What medicine are you really getting?
October 30, 2008 by AnnA
Filed under Drugs & Medication, Health
When you visit the doctor you have an entirely reasonable assumption that they will treat the condition that you are consulting them for. This may involve giving you medication, and again you a right to assume that what you are given will be effective. However, disturbing new evidence from the USA has found that many doctors routinely prescribe placebo treatment instead of ‘real’ drugs.
Now, as my readers know, I am not a fan of wholesale medication but I do think if you are being given a placebo you should be told about it. In my childhood, it was actually not that uncommon either as then most doctors also had their own dispensaries and had a variety of standard bottles of jollop for various ills. My mother was a cleaner for our own doctor and she soon realised that the making up of the various remedies for stomach ache, sore throat, coughs and colds were basically all the same but each was a different colour and had more or less sugar in them. I can see the point in them, often such minor illnesses cure themselves and being given treatment increases confidence and that you will soon be well.
However, in the USA, 58% of doctors surveyed said it was ethical and acceptable to prescribe vitamins, sugar pills, painkillers, saline injections, or even antibiotics instead of the medical treatment the patient might expect. They also admitted that they don’t inform the patients of what they are giving them and regularly give placebos, but without ever mentioning the word. Over 1200 doctors were surveyed and they most routinely prescribed standard painkillers that the patient could buy in a pharmacy, or vitamin pills in a different bottle. A staggering 46% of doctors said that at least two to three times a month they recommended a treatment (placebo) primarily to promote patient expectations. They apparently usually tell the patient that they were being given a “potentially beneficial medicine or treatment not typically used for their condition.”
Well, yes. If you go to your doctor for a condition that manifests with lethargy and tiredness and you are given a vitamin, I can see how it might help, but wouldn’t it be simpler to at least have a discussion about diet and lifestyle? I know placebos are helpful and have a place, but the fact it is so common and widespread concerns me because are the doctors saying these people don’t need medical treatment but they are getting the consultation fee and payment for their ‘treatment’ so that makes it all right?
A significant proportion of the doctors surveyed were rheumatologists and prescribing placebos to people who are often in a great deal of pain seems to me to be admitting that you don’t have an adequate treatment – so why not say so and look outside the box to the complementary medicine field which often has greater success with particular ailments than the medical profession do?
The moral of this story? Always ask what you are being prescribed and what it is going to do for you. Doctors may prescribe placebos without informing you, but they are not going to do so if you ask for chapter and verse on what you are getting.
MRSA – Don’t depend on your doctor
We tend to put a lot of faith in our doctors, we believe they know they more than we do and have access to greater information and resources. All of which can be true, but I would like to return you to one of the basic principles of good health: you are your own best first resource, certainly in terms of your everyday well-being.
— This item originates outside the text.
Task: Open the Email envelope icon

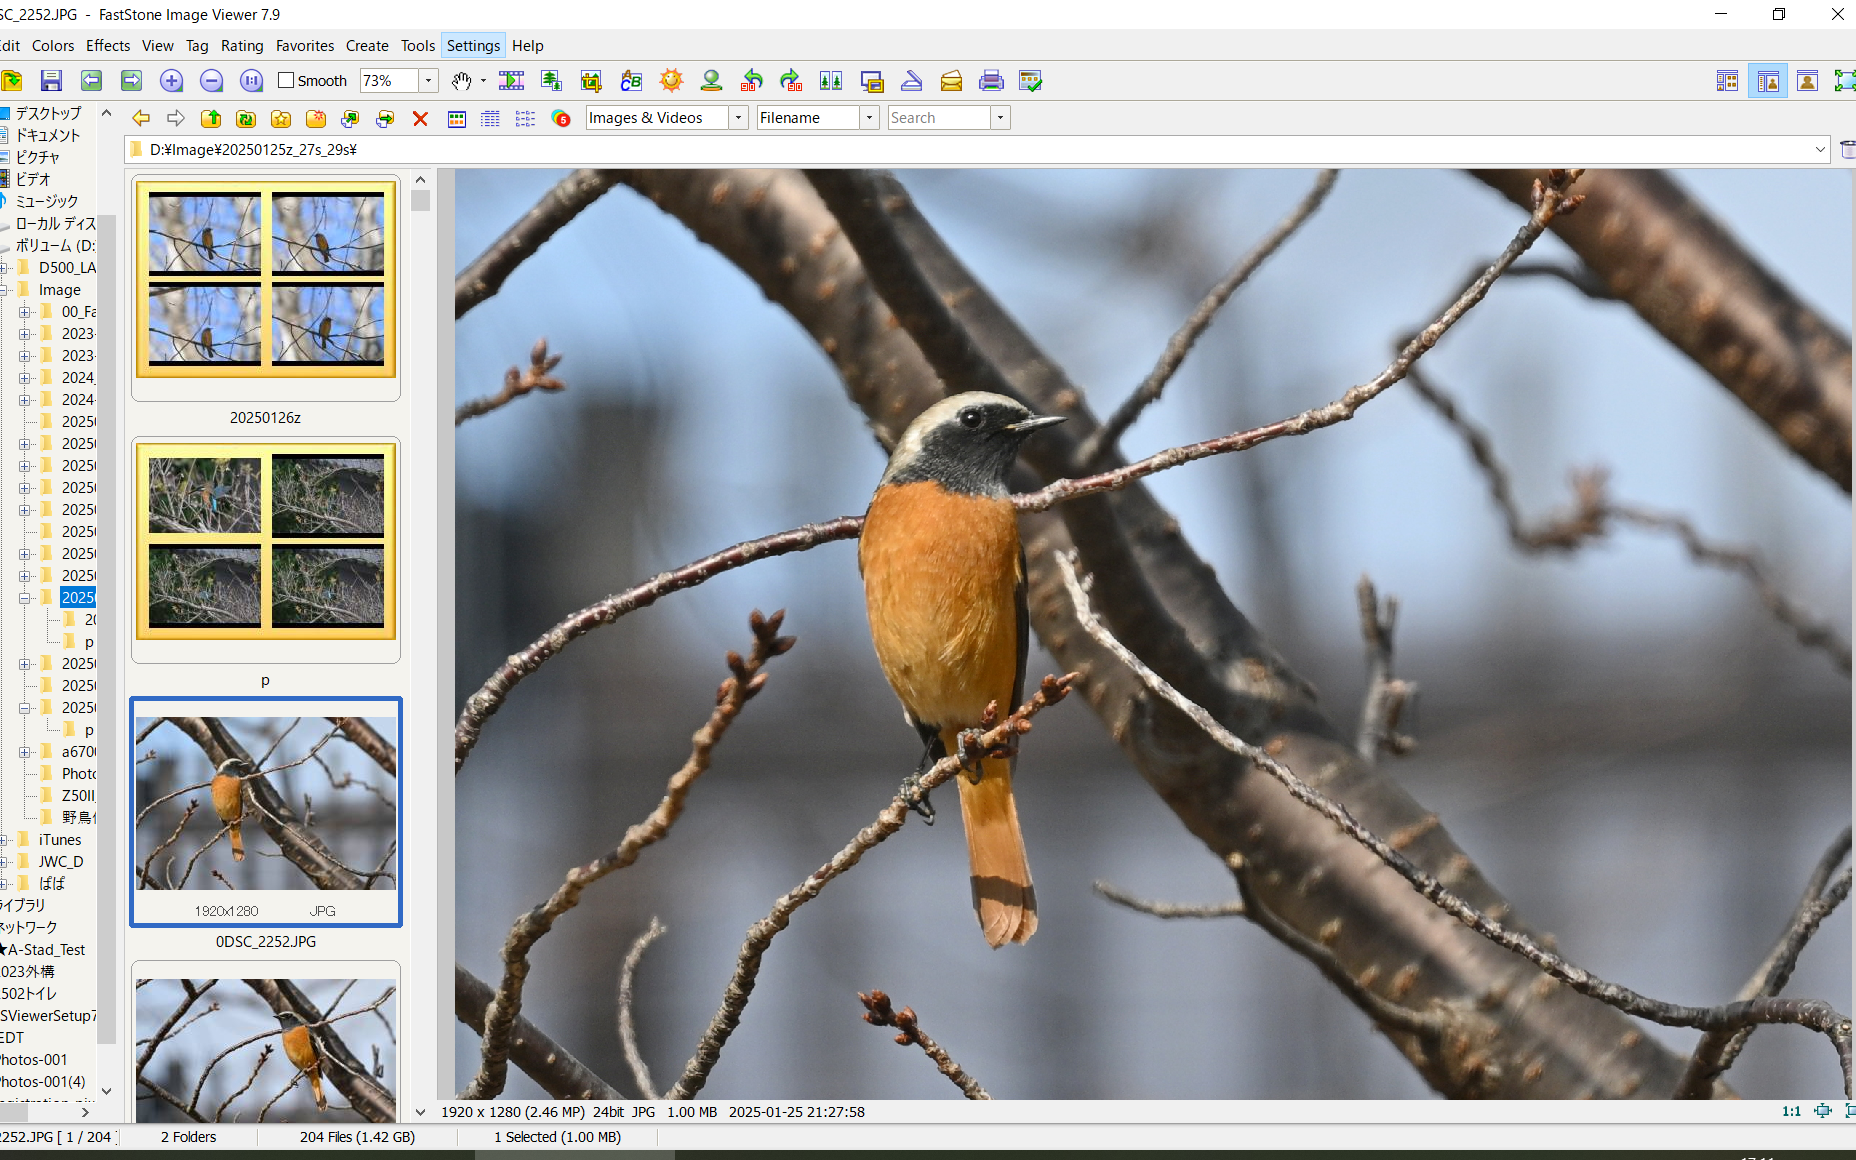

The better you take care of yourself, the better able you are to monitor potential illnesses by being aware of the warning signs and paying attention to good old fashioned virtues like getting enough sleep, eating and drinking sensibly, taking regular exercise and finally, and most importantly, not ignoring basic rules of hygiene.
MRSA is now a real problem for all of us, and I was horrified to read that in a recent survey an amazing 1 in 5 GPs admitted that they had poor knowledge of the MRSA superbug and how to treat it. This is not because they are too busy to read the information they are being given, because the other staggering statistic that emerged was that 62% of doctors had not received any information on what to do if they suspected somebody had the bug. As a woman with a long memory, I looked up an item I wrote about four years ago where it was reported on 04 November 2004 that more than one million NHS staff were to get MRSA prevention training, presumably they haven’t got round to the poor old GP’s yet.
As MRSA is usually passed on by human contact, often from our hands, there is the most simple of preventive acts you can take. Supermarket shelves now offer a number of different anti-bacterial and anti-microbial sprays and gels for you to carry with you – and they are a good second stage of protection, but the first is to be totally vigilant about washing your hands. Not just after using the bathroom, but always before you have any contact with food or drink. One of most common ways to pick up a bug is from using a handrail on a staircase in a public area such as the underground, on a bus or in a theatre – most people either hold on as they walk up and down, or just touch it lightly for extra balance and security. That is where bugs can be passed – not by direct contact with someone else but the indirect contact from the skin of the hands.
It’s not rocket science, it’s what we were taught as children, but regularly and thoroughly washing your hands it could help prevent you being affected by a very unpleasant bug indeed.